Stallo – nè vinti nè vincitori – legge della savana

Faceva fresco nel margine della radura e Tarna, il leopardo, era contento d’essersi coricato dalla parte di sottovento. Da due giorni Benson il cacciatore batteva la pista fresca del leopardo che attraversava un sentiero fangoso vicino al fiume. E vi erano buoni motivi per questo inseguimento, perché da molto tempo i cacciatori del villaggio avevano deciso di mettere fine alle notturne razzie alle loro capre.

Tarna alzò la testa e si guardò attorno, dilatando le narici sensibilissime, pronte ad avvertire odori insoliti.

L’aria era calda ed immobile e Tarna impigriva indolentemente.

Intanto Benson, che aveva scorto il leopardo, aveva fato un lungo giro per una larga via traversa. Ora si trovava a circa mezzo miglio dalla belva e si avvicinava sopravento lungo il letto asciutto del fiume.

Benson sapeva di essere ormai vicino al leopardo ed avanzava molto cautamente.

Improvvisamente si udì uno scricchiolio di rami nel sottobosco, ed una specie di gazzella, le corna allungate sopra il corpo grazioso, attraversò con un balzo il sentiero di Benson e sparì alla sua destra tra l’erba alta.

Benson imprecò tra sé e sé.

Il rumore della gazzella impaurita fece balzare in piedi Tarna, tutto teso ad aspettare.

stallo

Il leopardo ed il cacciatore dovettero scorgersi nello stesso istante, poiché, come Benson sparò, Tarna d’un balzo attraversò la radura, seguendo la traccia che conduceva alla più vicina pozza d’acqua.

Benson corse a gran velocità nella direzione del leopardo e, mentre correva lungo la pista, notò alcune gocce di sangue.

Evidentemente il leopardo era stato ferito e questo lo poteva rendere pericoloso.

Ma ecco che ad un certo punto la pista faceva girare la traccia verso sinistra, diretta al letto del grande fiume.
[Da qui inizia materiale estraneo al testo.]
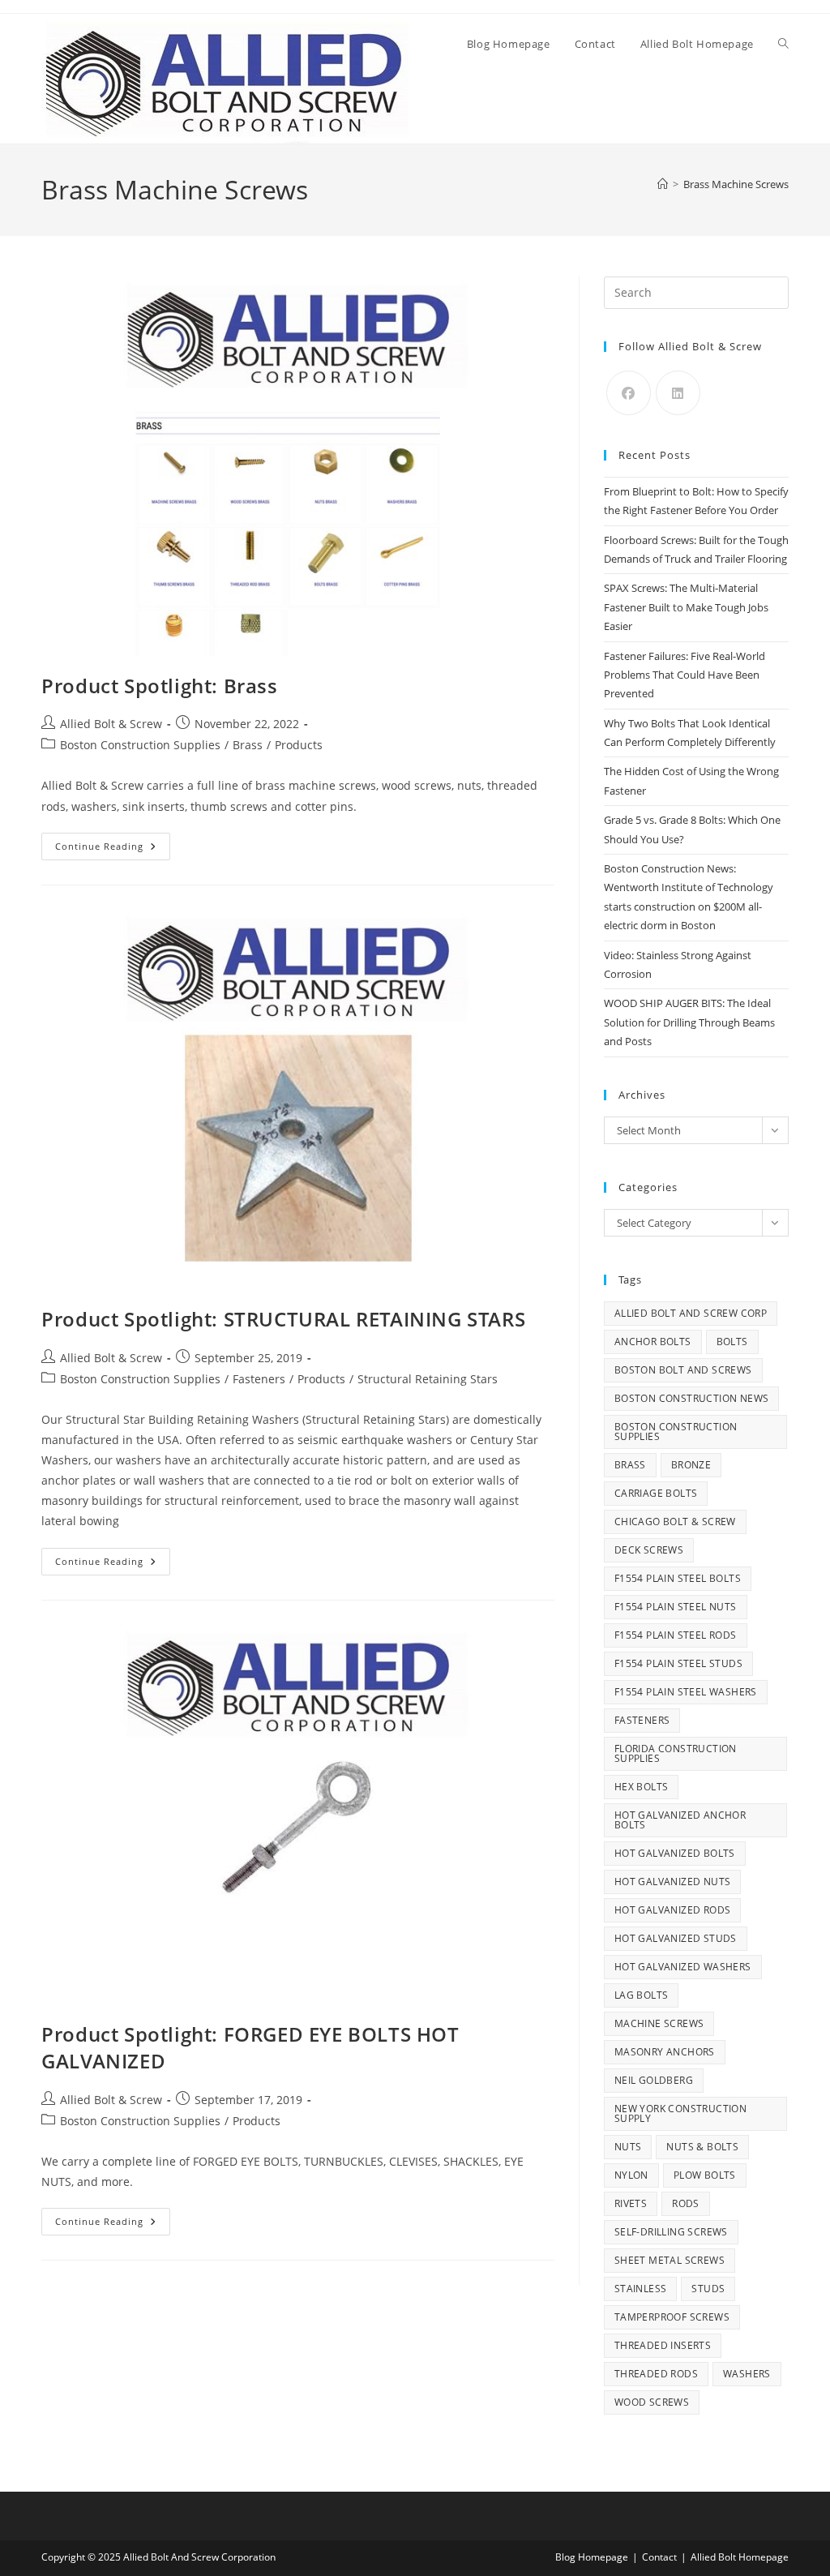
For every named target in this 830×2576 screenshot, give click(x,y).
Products (299, 744)
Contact (659, 2557)
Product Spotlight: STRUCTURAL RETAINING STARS (283, 1318)
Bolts (732, 1341)
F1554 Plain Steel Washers (685, 1692)
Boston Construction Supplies (140, 744)
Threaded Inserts (662, 2345)
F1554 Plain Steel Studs (678, 1663)
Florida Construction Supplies (675, 1753)
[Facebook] (628, 393)
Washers (747, 2374)
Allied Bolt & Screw (111, 723)
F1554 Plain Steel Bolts (677, 1578)
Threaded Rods (656, 2374)
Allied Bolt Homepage (740, 2557)
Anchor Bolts (652, 1341)
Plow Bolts (705, 2175)
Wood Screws (651, 2402)
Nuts (628, 2147)
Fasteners (259, 1379)
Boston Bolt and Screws (683, 1370)
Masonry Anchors (664, 2052)
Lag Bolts (641, 1995)
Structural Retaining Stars (427, 1379)
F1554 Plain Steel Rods (675, 1635)
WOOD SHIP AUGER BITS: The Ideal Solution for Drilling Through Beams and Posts (689, 1022)
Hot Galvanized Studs (675, 1938)
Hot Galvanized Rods (672, 1910)
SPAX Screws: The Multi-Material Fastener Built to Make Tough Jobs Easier (686, 607)
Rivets (630, 2203)
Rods (686, 2203)
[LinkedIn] (678, 393)
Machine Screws (659, 2023)
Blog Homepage (591, 2557)
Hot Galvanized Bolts (674, 1853)
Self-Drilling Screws (671, 2232)
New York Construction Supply (680, 2113)
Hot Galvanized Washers (682, 1967)
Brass (248, 744)
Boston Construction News (691, 1398)
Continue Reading (112, 849)
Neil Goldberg (653, 2080)
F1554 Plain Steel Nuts (675, 1607)
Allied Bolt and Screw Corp (690, 1313)
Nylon (631, 2175)
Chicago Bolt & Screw (675, 1521)
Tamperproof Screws (671, 2317)
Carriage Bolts (656, 1493)
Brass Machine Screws (736, 184)
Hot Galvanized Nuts (672, 1881)
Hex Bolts (641, 1787)
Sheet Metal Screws (669, 2260)
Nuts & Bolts (702, 2147)
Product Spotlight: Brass (159, 685)
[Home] (662, 184)
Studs (708, 2288)
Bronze (691, 1465)
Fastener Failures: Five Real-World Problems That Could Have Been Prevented (684, 675)
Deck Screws (648, 1550)
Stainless (640, 2288)
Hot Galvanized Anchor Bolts (680, 1820)
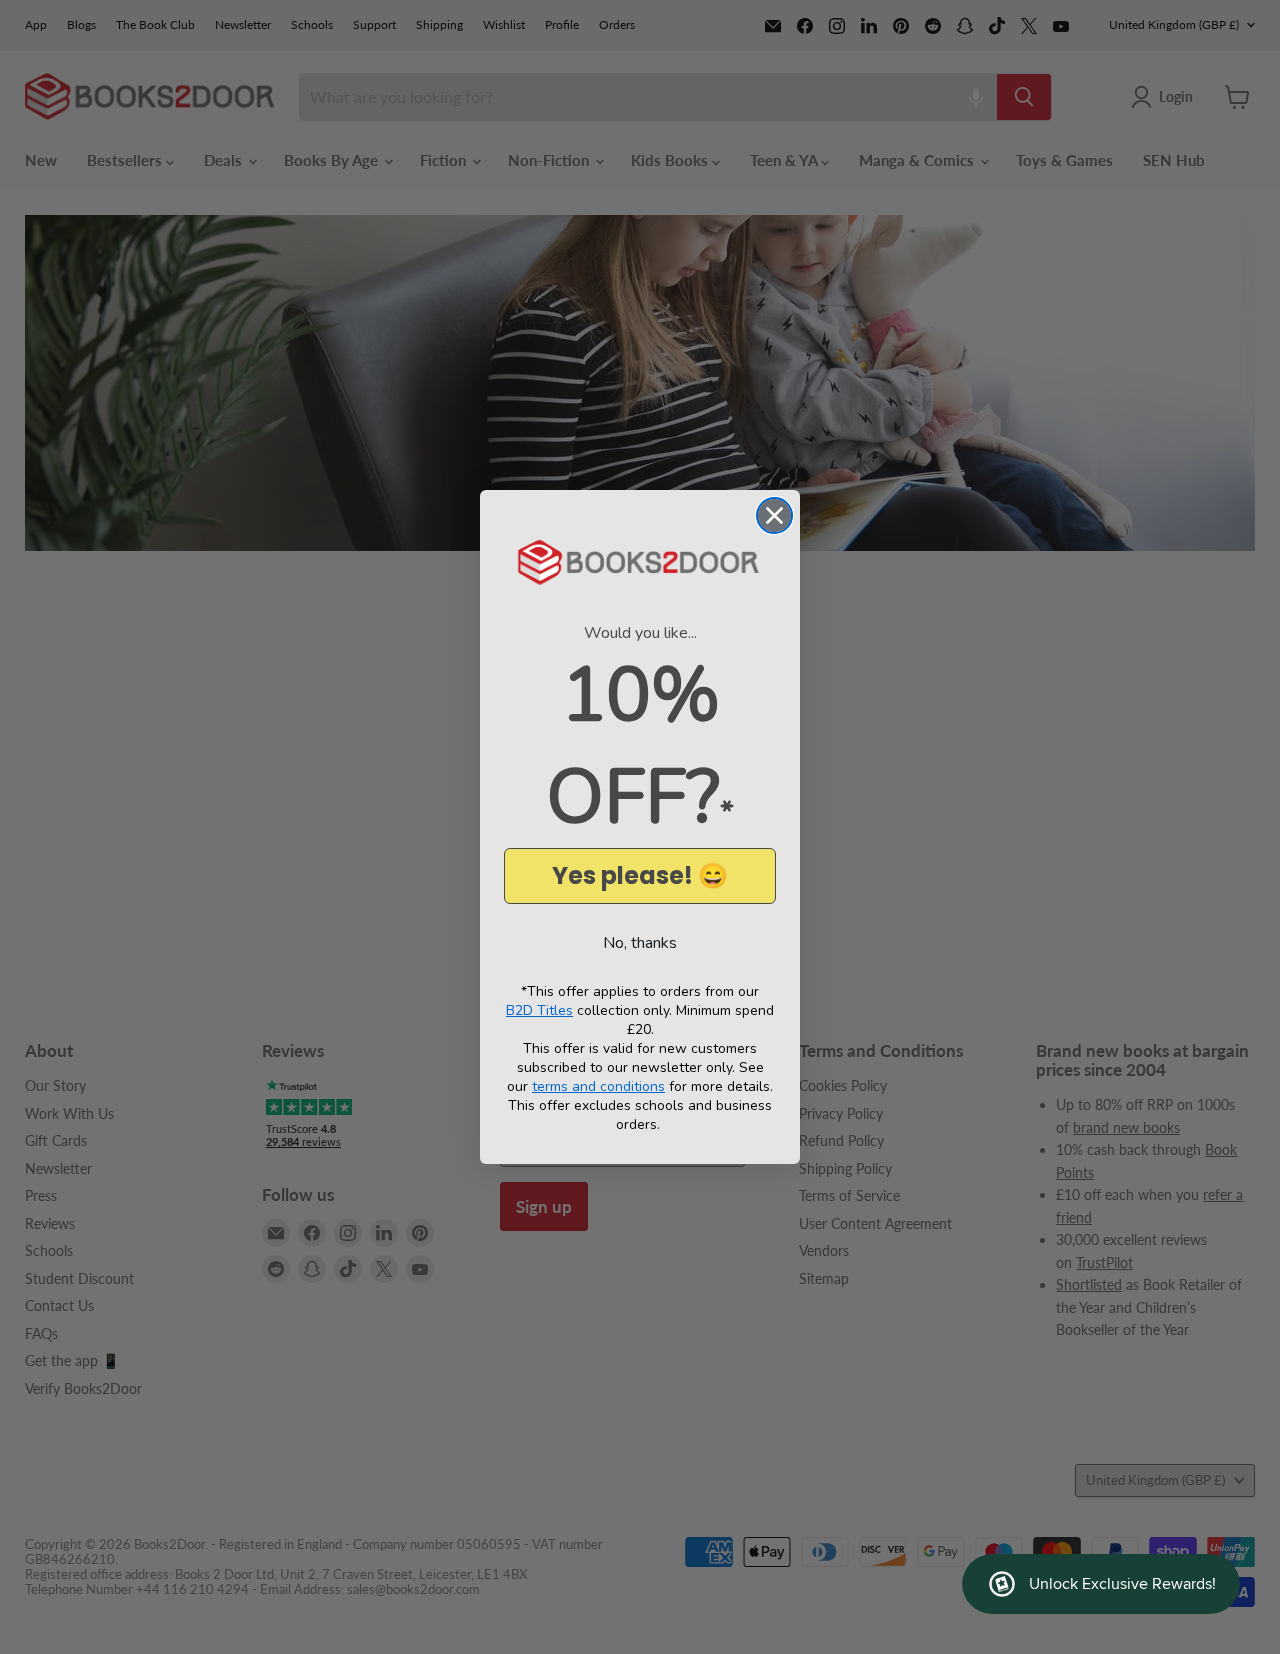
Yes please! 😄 (640, 875)
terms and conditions (598, 1086)
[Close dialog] (774, 515)
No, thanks (640, 943)
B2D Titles (539, 1010)
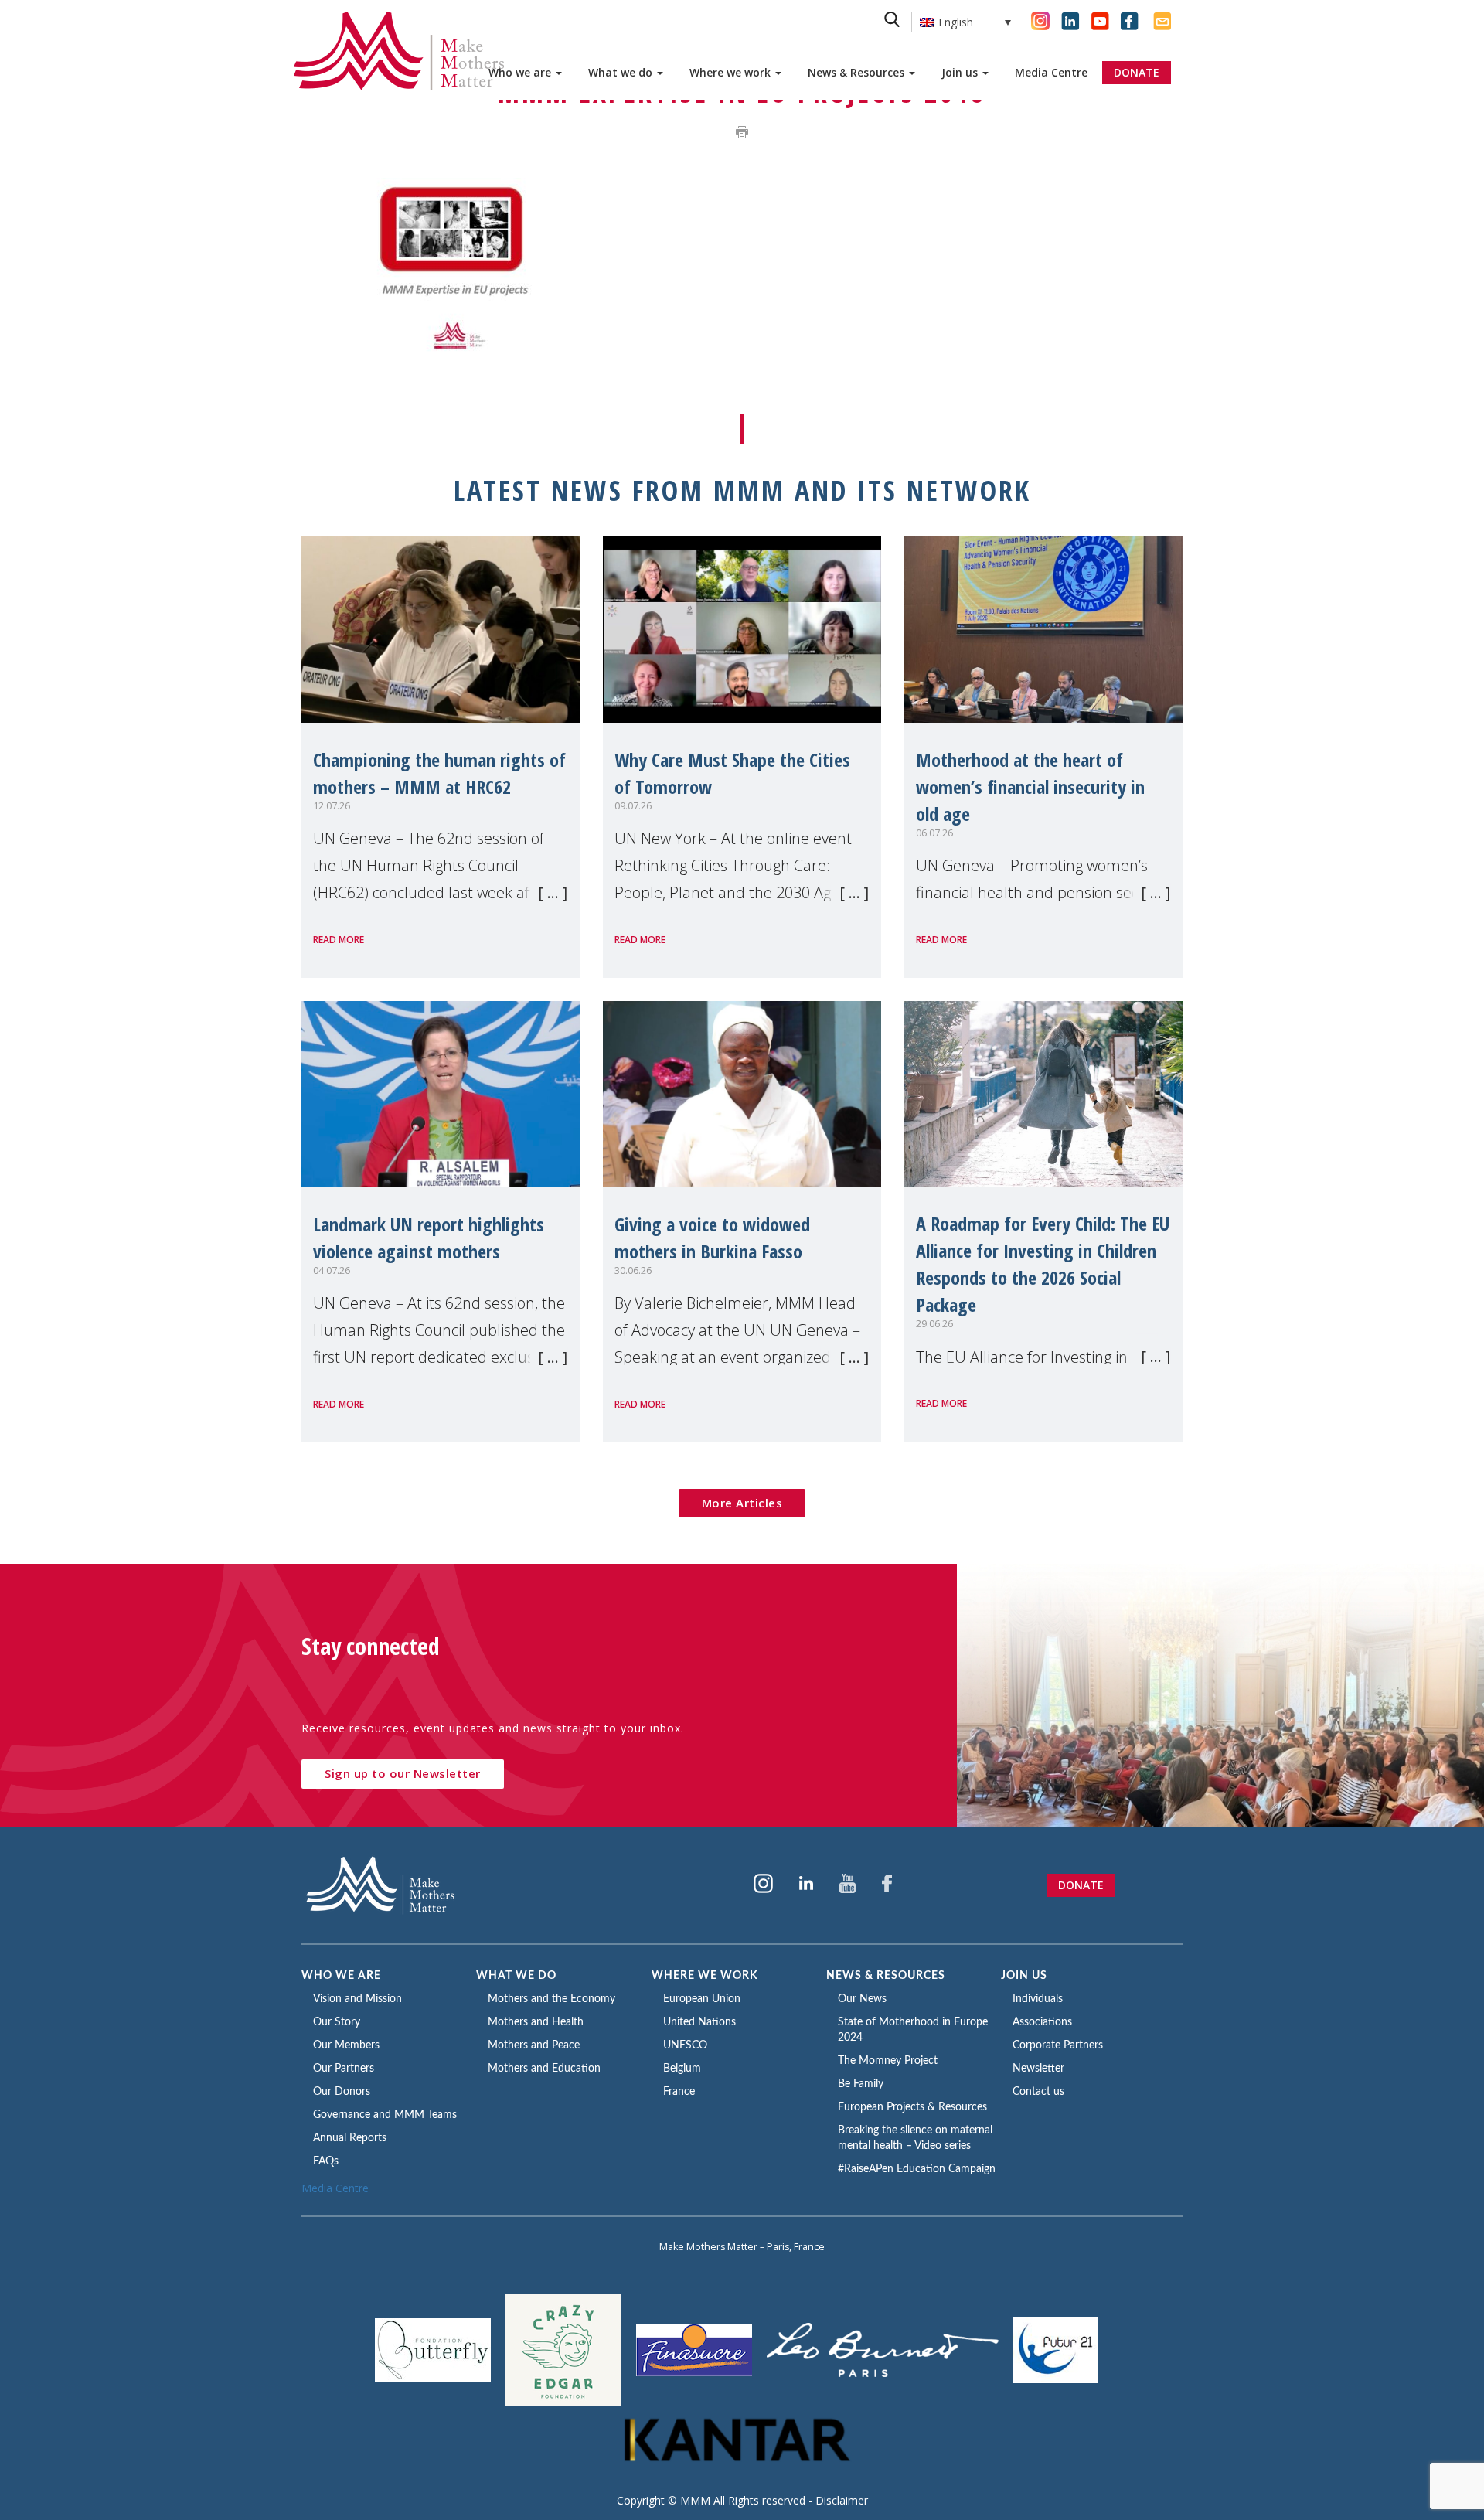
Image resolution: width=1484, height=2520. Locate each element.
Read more (338, 939)
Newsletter (1038, 2068)
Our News (862, 1999)
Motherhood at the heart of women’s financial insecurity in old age (1030, 786)
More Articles (742, 1502)
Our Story (336, 2022)
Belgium (682, 2068)
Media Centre (1051, 72)
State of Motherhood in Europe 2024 (913, 2030)
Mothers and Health (536, 2022)
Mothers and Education (544, 2068)
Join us (961, 72)
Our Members (346, 2045)
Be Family (860, 2084)
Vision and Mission (357, 1999)
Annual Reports (349, 2138)
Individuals (1038, 1999)
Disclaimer (841, 2500)
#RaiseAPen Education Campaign (917, 2169)
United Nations (699, 2022)
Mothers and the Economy (551, 1999)
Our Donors (341, 2091)
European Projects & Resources (912, 2107)
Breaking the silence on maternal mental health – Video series (915, 2138)
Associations (1042, 2022)
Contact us (1038, 2091)
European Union (701, 1999)
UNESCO (685, 2045)
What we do (621, 72)
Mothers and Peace (534, 2045)
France (679, 2091)
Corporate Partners (1058, 2045)
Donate (1081, 1885)
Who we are (521, 72)
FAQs (326, 2161)
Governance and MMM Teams (385, 2115)
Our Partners (343, 2068)
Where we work (731, 72)
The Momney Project (888, 2060)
A una decina di metri, dopo un tratto d’erba secca, c’era un canneto, largo poco più di sei metri e lungo forse il doppio; certamente, Tarna era là.

Benson si fermò con le spalle appoggiate ad un albero vicino e sì guardò attorno. Entrare nel canneto sarebbe stato quasi certamente fatale; ebbene, avrebbe aspettato.

Tarna, intanto era furente. Giaceva immobile, col fianco dolorante nel punto in cui la pallottola di Benson gli aveva scavato un solco sanguinoso. Non c’era scelta: doveva starsene dov’era.

Con l’occhio semichiuso sorvegliava Benson, che per contro, non poteva osservare il leopardo, immerso nella più profonda oscurità del canneto.

Cacciatore e cacciato aspettavano, immobili come statue.

Era stallo.

Ma ecco che la scena fu rapidamente avvolta dal crepuscolo tropicale, e Benson si decise ad avviarsi verso casa.

Per questa volta non v’era stato né un vinto né un vincitore, ma entrambi i protagonisti si preparavano ad una nuova partita, per un altro giorno.